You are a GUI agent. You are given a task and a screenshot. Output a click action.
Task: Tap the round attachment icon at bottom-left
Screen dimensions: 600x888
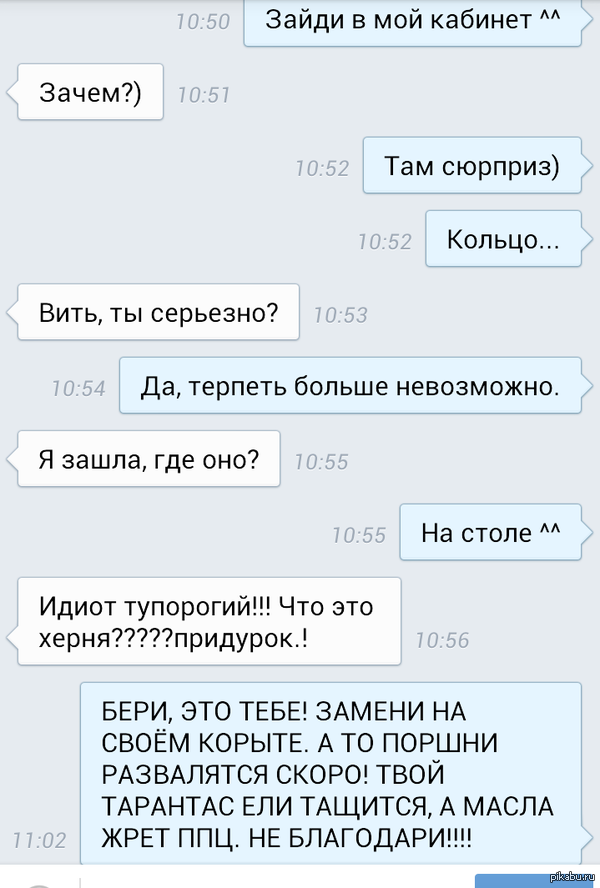point(40,884)
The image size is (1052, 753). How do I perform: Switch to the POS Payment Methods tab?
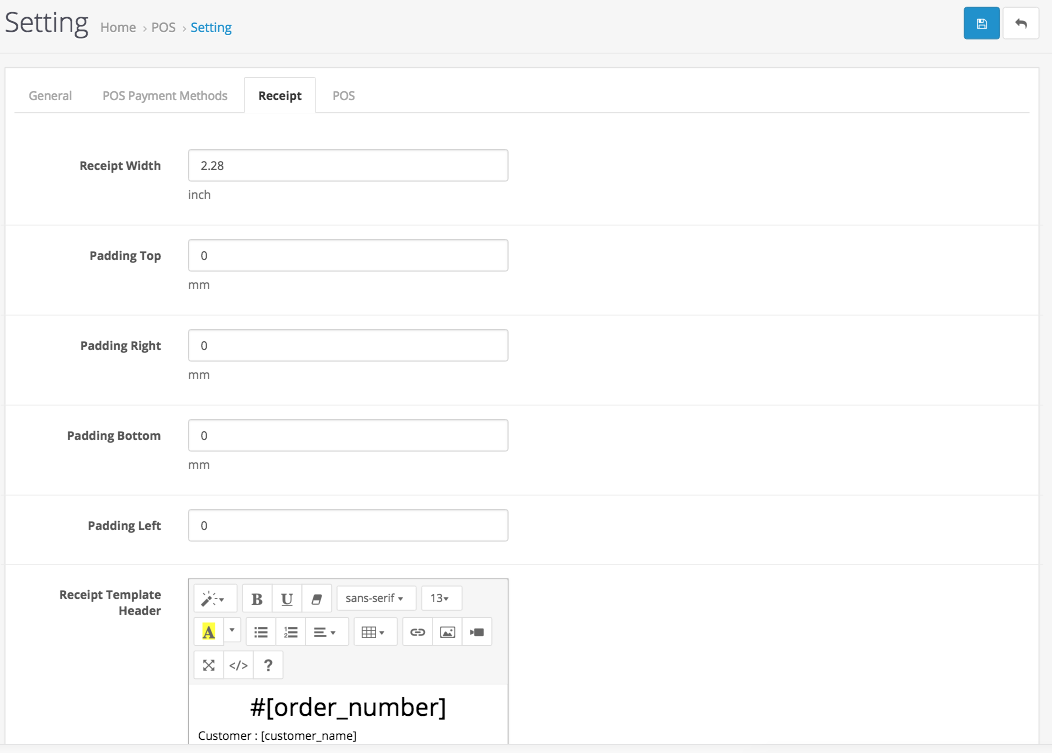tap(165, 96)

###

▶ **TASK PROMPT**
Would you please print only the lines running from the one with "Task: Tap the" to the final line of the entries above, exactly as written and without pictures?

▶ **YOUR SOLUTION**
Task: Tap the round attachment icon at bottom-left
Screen dimensions: 600x888
point(40,884)
The image size is (1052, 753). How do I perform: Switch to the POS Payment Methods tab?
tap(165, 96)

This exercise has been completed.